▼

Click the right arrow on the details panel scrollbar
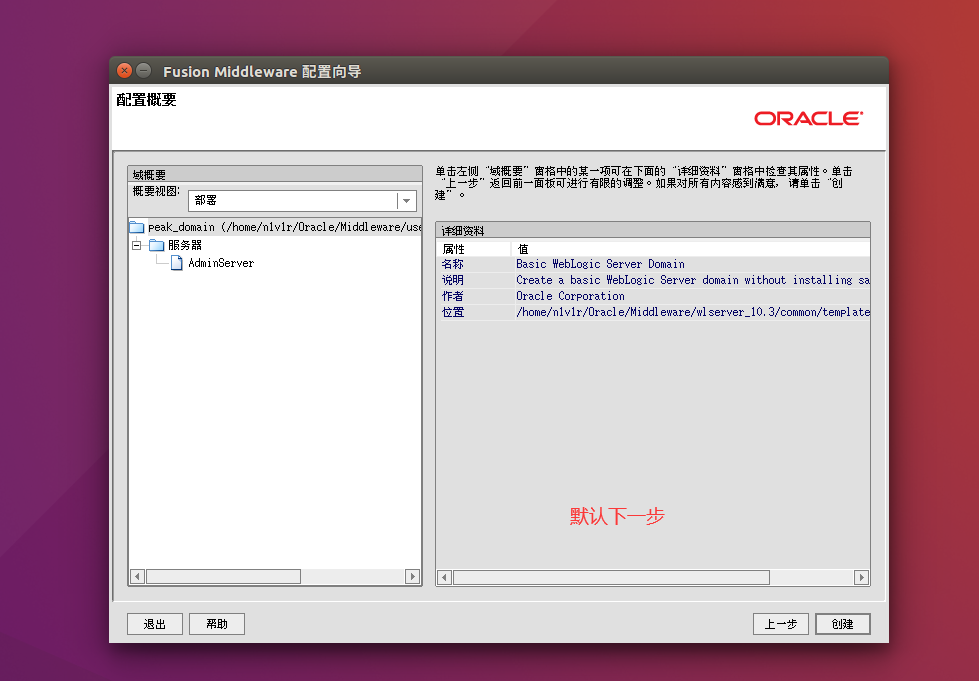pyautogui.click(x=861, y=577)
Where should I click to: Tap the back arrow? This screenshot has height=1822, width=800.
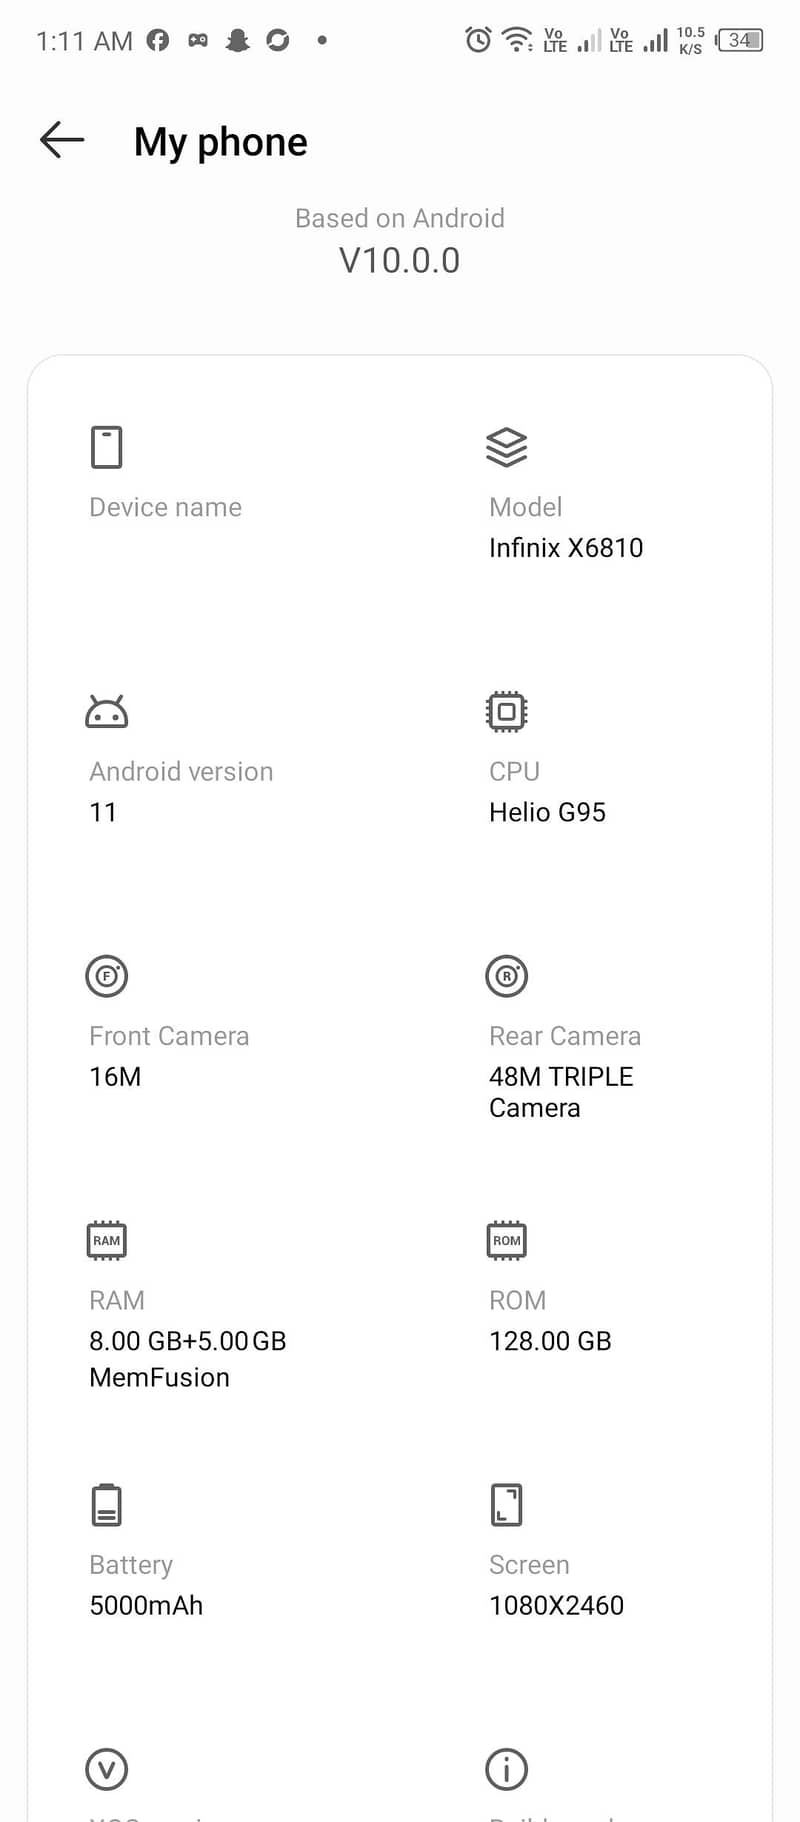(x=62, y=140)
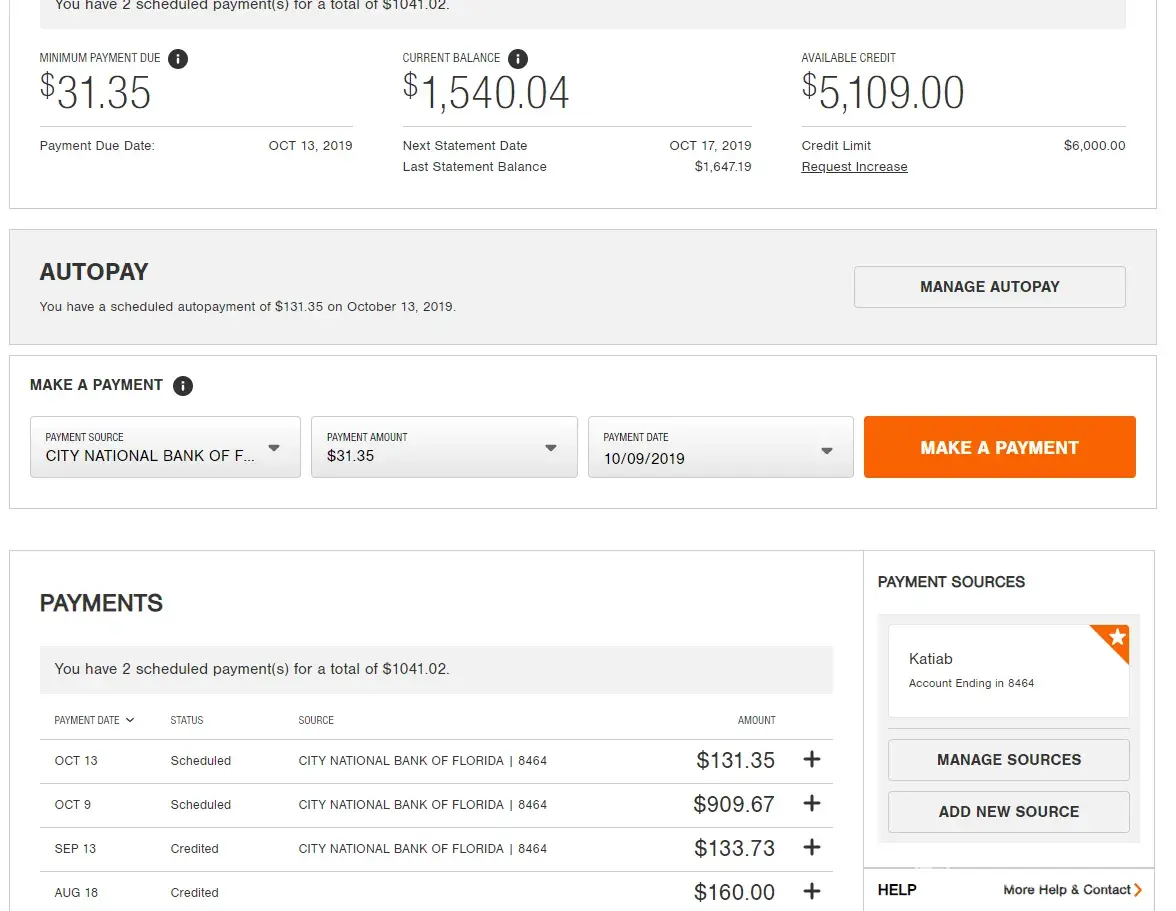
Task: Click info icon beside Current Balance
Action: [517, 59]
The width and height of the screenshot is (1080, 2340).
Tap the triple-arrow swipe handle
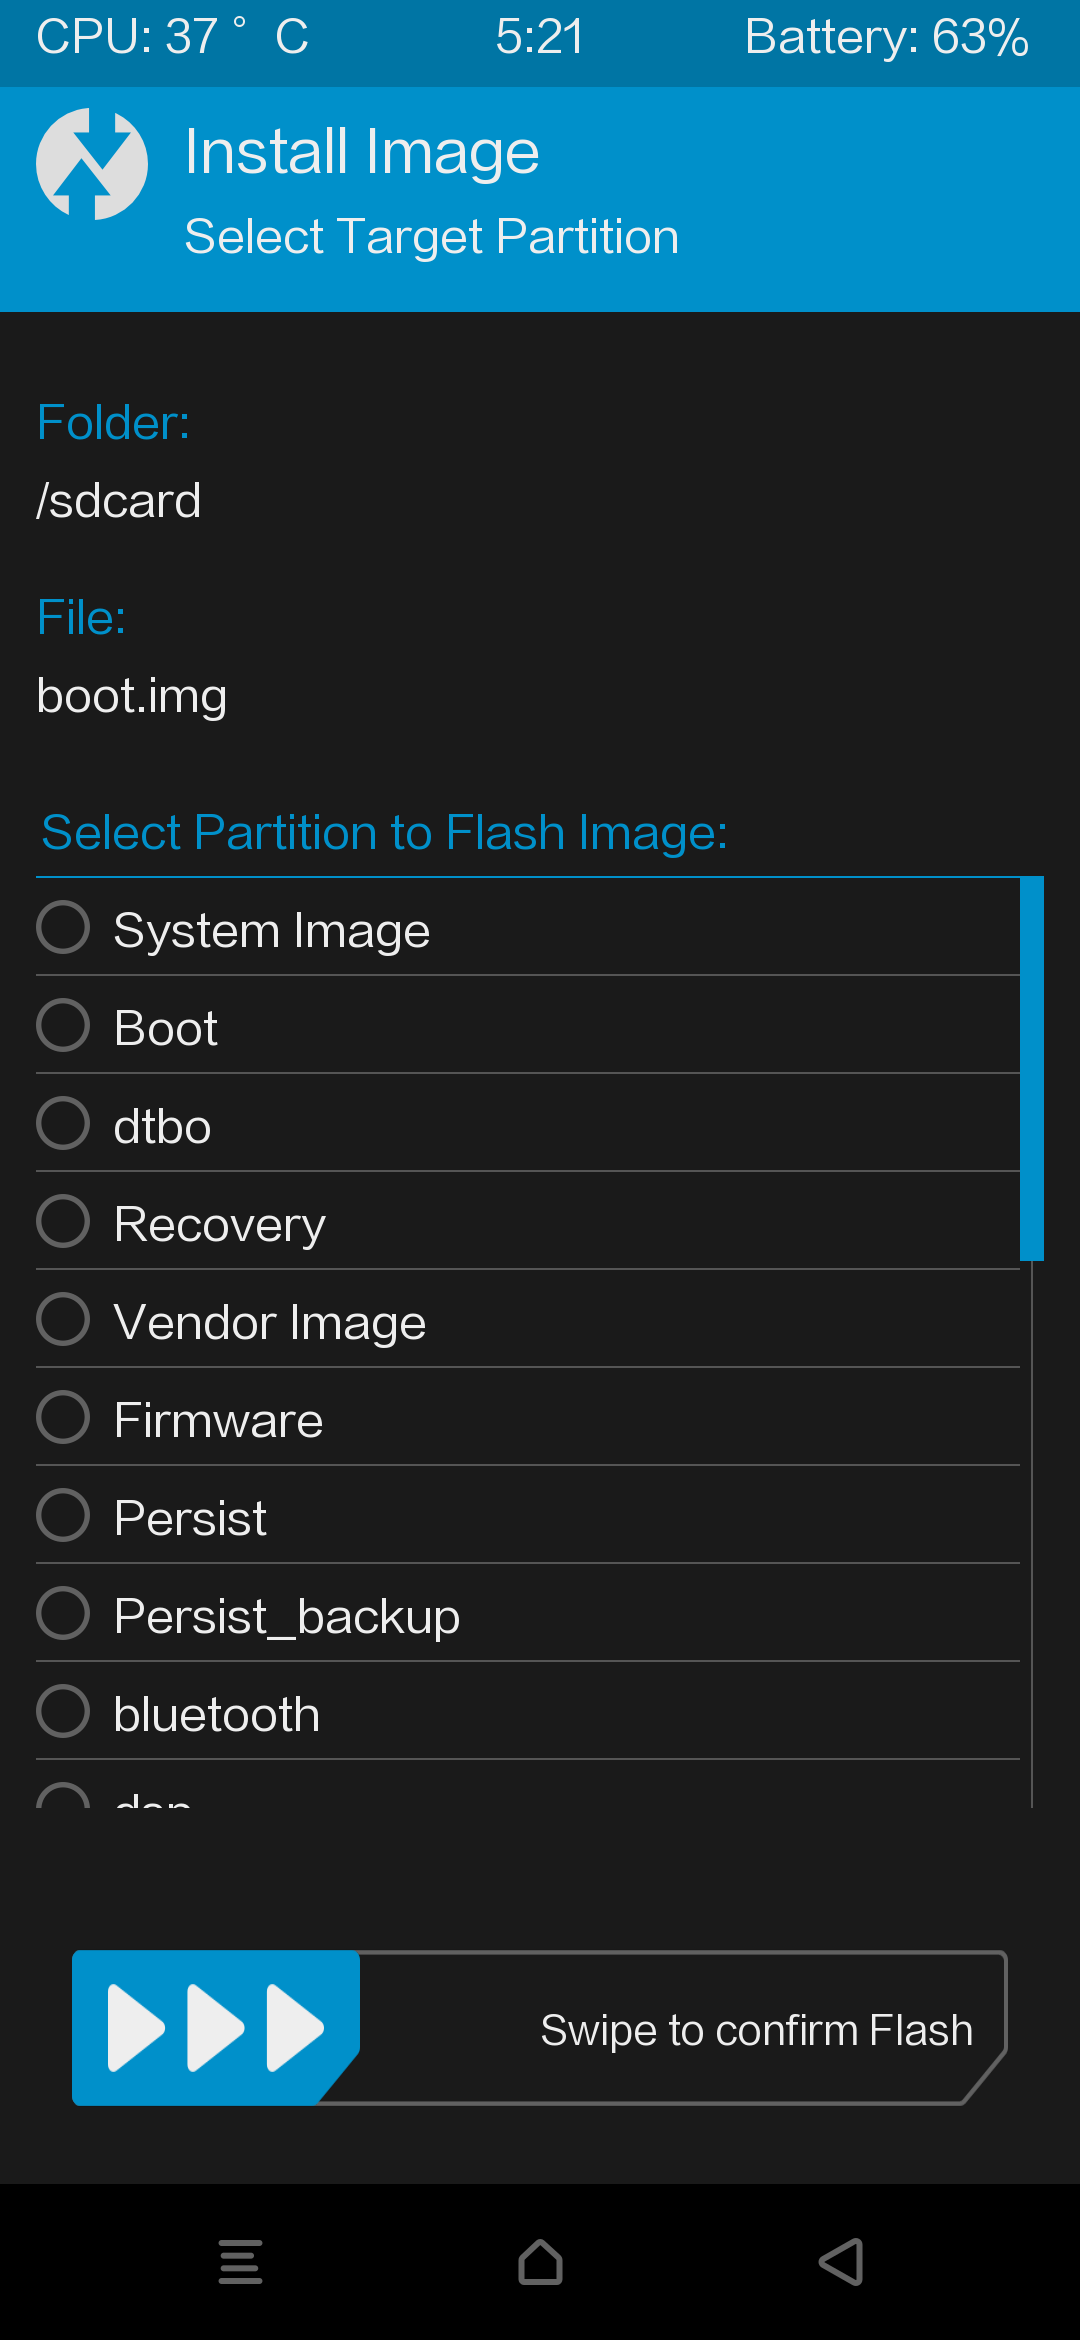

▲

### Instructions for the task
A faithful, picture-free copy of the material is what this task asks for.

### Task result
Click the right arrow on the details panel scrollbar
pyautogui.click(x=861, y=577)
Where should I click to: Tap the back arrow? This screenshot has height=1822, width=800.
(x=62, y=140)
Task: Click info icon beside Current Balance
Action: [517, 59]
The width and height of the screenshot is (1080, 2340).
Tap the triple-arrow swipe handle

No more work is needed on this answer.